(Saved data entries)
----------------
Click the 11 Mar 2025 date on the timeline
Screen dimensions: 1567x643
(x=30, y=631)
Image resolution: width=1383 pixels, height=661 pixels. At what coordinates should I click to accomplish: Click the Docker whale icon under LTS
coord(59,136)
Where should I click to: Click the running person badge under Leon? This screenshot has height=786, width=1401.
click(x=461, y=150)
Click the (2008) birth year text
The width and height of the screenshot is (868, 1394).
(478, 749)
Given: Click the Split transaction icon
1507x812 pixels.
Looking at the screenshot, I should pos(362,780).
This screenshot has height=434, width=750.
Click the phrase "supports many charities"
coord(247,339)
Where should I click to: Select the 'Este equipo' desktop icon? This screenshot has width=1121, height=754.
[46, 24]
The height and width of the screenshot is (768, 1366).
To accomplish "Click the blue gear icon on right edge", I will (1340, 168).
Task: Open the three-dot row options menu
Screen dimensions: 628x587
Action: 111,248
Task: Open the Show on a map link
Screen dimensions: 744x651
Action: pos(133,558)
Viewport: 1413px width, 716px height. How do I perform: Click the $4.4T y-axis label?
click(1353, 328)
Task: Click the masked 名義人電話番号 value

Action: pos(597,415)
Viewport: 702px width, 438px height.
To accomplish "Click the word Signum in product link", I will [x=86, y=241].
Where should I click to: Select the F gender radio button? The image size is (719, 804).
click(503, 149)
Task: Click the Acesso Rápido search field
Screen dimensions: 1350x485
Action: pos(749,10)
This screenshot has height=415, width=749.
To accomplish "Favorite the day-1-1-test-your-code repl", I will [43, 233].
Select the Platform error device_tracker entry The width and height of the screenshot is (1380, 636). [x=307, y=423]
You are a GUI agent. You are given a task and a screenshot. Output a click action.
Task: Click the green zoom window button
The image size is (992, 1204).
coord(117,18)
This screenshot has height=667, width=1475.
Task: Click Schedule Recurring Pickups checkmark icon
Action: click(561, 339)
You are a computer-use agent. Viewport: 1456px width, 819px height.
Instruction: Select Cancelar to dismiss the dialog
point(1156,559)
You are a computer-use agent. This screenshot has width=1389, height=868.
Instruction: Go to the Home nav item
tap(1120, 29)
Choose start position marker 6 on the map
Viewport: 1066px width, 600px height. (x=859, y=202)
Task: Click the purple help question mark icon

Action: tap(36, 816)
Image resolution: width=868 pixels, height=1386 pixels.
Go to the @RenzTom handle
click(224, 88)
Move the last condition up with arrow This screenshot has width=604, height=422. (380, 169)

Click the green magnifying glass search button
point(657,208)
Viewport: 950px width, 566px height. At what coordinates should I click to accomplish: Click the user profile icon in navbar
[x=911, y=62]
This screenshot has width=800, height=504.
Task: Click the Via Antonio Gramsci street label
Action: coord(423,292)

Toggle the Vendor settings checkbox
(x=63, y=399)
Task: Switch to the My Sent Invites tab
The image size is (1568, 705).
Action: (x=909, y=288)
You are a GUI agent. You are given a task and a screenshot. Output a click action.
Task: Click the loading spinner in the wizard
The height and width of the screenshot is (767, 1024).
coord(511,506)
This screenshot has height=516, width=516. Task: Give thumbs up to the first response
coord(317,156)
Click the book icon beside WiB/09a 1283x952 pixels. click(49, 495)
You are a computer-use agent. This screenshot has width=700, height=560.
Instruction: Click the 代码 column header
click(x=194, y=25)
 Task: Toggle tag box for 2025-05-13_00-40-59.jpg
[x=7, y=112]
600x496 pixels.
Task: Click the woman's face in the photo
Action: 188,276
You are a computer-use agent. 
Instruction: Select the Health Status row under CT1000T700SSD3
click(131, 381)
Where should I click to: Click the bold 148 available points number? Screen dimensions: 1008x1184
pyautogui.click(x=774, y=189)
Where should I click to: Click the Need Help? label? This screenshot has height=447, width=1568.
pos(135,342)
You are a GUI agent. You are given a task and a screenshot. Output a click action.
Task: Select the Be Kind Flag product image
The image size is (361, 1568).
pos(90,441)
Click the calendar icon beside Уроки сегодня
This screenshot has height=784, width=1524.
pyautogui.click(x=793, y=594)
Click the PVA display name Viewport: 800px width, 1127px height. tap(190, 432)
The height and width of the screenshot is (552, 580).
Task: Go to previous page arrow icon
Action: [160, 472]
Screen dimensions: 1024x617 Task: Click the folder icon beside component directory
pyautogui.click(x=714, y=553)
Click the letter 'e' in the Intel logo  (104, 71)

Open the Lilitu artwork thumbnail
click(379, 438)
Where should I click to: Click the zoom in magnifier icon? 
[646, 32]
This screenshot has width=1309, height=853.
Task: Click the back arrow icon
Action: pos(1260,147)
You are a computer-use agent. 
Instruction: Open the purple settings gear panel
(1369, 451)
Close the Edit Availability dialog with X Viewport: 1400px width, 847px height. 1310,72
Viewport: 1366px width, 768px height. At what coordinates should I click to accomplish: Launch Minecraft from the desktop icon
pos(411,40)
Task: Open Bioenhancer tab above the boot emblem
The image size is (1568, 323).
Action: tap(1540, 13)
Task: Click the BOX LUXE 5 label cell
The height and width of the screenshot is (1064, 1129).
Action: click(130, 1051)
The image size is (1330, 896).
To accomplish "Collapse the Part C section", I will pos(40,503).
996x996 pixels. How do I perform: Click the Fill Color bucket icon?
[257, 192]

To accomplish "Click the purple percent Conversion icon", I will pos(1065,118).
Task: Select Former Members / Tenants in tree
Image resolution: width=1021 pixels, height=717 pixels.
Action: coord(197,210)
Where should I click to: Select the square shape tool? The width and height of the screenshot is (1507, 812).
----------------
### [WORK REQUEST]
All lines of the data that hold "computer" need to be copied.

### [SOLUTION TO THIS EXERCISE]
You are a computer-use agent. Viewport: 1456px width, 819px height.
You are a computer-use agent. This screenshot has width=1389, height=868.
You are a computer-use agent. This screenshot has width=700, height=560.
You are a computer-use agent. 
You are a computer-use agent. 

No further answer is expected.